Finance Minister Davendranath Tancoo has defended the dismissal of 400 workers from the Unemployment Relief Programme (URP), saying the Opposition has no moral authority to criticise the move.
In a post on social media a short while ago, Tancoo wrote, “Reminder: in 2015 when PNM won elections, URP workers, ALL, were LOCKED OUT of offices and IMMEDIATELY FIRED — no explanation, no notice & not a cent — by the same PNM that is pretending to care for workers today.”
Tancoo did not give any further explanation as to why the workers were fired; if there was a financial component.
The Government’s decision was confirmed on Wednesday by Rural Development and Local Government Minister Khadijah Ameen, who rejected claims the terminations were politically motivated. Ameen said past governments had routinely fired all URP workers after elections, but this administration had not done so.
“Quite frankly, if we operated like the PNM, all of those people would have been sent home as soon as the election was finished. We did not do that. So, we are not victimising anyone,” Ameen said. She added that audits uncovered widespread irregularities, including ghost gangs and employees paid despite not showing up to work.
But at a meeting in Diego Martin on Wednesday night, Opposition Leader Pennelope Beckles accused the UNC of hypocrisy. She told supporters that in addition to the 400 URP workers now dismissed, more than 300 CEPEP contractors had been removed earlier this year.
Beckles recalled that when the PNM took office in 2015, it retained CEPEP contractors and workers despite their late entry under the then UNC government.
"And I wonder if you all know that the PNM honoured those contractors. We didn't change not one of them. We kept the employees. We kept the contractors. They come into office now in 2025 and they have short memories and they get rid of not only the contractors that came in recently but even those that were there before."
Turning to Wednesday’s URP terminations, Beckles said workers in all 12 regional corporations were affected, including 51 in Arima alone. “Could you believe that in one day? What kind of shame… these people have any shame? You go and fire 51 people,” she asked.
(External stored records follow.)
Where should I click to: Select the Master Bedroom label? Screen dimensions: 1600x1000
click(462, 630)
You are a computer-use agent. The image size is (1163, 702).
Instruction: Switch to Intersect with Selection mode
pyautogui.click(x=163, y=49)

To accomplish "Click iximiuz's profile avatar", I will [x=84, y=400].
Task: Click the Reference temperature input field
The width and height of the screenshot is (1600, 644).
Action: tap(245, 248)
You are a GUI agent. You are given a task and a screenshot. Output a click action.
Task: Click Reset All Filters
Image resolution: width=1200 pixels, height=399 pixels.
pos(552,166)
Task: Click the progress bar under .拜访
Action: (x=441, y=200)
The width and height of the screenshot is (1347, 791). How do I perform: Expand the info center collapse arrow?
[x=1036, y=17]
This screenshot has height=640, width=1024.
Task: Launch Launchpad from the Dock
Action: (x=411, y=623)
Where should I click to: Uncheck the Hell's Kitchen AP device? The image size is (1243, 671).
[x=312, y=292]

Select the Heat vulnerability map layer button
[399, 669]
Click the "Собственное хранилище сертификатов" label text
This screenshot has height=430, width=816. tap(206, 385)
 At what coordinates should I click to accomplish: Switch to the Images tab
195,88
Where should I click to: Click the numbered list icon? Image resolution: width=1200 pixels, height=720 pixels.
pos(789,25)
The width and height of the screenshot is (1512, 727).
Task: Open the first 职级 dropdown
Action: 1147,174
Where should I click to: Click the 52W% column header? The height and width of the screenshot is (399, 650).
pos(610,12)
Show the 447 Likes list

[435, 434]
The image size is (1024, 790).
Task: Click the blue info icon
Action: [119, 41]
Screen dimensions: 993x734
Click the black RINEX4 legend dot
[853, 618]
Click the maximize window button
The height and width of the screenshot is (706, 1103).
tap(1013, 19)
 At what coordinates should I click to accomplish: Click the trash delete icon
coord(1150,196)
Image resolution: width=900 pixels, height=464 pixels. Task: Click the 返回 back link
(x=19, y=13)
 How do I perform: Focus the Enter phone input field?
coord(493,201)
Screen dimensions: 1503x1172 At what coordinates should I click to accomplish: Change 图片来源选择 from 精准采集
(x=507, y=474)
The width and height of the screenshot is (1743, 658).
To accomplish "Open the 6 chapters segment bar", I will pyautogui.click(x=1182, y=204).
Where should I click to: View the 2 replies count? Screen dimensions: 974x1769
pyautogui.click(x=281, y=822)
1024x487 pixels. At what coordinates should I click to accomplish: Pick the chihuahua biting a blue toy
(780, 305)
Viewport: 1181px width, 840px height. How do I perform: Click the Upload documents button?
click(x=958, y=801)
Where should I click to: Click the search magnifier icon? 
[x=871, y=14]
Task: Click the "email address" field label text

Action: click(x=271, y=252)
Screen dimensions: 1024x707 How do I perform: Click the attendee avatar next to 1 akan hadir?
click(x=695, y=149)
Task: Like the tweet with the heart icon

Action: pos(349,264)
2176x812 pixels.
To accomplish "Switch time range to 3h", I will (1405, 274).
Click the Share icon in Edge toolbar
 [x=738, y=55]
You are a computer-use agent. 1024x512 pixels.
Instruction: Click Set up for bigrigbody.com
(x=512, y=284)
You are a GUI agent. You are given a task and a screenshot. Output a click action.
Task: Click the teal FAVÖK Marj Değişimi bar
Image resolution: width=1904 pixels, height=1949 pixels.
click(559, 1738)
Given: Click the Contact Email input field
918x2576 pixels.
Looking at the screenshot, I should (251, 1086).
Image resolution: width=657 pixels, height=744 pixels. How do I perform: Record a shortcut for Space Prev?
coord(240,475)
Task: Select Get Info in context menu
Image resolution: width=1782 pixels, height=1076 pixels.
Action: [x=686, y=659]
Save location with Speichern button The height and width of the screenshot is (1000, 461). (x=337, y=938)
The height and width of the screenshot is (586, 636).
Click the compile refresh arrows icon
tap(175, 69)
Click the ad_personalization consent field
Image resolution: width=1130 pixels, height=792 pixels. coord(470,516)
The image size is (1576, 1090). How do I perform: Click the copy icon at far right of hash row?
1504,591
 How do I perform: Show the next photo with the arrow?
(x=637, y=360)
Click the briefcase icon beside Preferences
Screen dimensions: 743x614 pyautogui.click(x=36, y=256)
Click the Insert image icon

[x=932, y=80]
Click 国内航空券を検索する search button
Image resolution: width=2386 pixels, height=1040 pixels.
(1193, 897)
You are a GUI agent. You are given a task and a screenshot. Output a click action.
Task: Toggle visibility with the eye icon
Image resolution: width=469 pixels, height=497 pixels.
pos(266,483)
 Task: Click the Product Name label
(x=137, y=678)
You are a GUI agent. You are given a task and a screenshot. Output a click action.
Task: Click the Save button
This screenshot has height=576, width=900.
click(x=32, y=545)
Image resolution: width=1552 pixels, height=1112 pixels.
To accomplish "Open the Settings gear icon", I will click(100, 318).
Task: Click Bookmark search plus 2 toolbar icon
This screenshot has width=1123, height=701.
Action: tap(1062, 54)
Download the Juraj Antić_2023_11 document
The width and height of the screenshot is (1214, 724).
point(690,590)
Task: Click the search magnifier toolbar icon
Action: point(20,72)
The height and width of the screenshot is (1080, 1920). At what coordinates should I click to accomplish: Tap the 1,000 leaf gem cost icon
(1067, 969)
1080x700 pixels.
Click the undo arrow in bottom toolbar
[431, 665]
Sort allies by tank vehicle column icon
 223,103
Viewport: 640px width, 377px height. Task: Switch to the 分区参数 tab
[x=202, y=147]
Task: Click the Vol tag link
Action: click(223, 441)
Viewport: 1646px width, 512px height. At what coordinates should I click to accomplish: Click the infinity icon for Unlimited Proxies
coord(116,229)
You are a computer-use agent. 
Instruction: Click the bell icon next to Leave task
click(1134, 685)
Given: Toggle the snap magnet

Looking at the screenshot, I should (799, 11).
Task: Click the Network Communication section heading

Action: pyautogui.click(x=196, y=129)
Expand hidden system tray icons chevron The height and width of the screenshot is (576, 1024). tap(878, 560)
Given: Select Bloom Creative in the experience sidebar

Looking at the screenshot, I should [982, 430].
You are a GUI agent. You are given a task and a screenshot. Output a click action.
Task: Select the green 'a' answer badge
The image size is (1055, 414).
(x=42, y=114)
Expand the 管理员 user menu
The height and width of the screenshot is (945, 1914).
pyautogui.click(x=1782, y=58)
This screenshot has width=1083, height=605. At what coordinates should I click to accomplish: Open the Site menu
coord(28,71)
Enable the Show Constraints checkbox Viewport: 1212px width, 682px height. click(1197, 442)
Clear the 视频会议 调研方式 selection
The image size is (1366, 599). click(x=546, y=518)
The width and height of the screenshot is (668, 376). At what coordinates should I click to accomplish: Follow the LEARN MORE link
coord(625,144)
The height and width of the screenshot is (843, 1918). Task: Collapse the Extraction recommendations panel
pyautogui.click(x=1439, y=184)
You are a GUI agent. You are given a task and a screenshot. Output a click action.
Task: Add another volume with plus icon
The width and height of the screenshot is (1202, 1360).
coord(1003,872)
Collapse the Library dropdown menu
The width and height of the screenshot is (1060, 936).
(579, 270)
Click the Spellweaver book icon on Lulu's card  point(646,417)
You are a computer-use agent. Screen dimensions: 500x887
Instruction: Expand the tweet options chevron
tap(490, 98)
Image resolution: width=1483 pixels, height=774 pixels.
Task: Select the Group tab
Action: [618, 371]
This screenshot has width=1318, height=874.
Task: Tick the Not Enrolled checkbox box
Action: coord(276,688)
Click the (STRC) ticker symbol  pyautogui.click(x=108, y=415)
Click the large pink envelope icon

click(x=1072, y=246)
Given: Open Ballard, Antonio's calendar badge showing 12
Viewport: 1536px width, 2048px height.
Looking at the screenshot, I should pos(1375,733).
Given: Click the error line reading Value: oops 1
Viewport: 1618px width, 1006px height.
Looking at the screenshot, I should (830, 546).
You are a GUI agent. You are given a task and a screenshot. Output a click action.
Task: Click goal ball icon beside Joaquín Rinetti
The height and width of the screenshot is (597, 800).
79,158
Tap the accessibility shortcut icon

Beckles also criticised Prime Minister Kamla Persad-Bissessar’s promise of love for the people during her swearing-in. “How you just love people and fire them? How do you love single mothers and send them home?” she asked.
The Government has maintained the cuts are part of efforts to address fraud and mismanagement in state programmes, while the Opposition has described them as heartless and unjustified.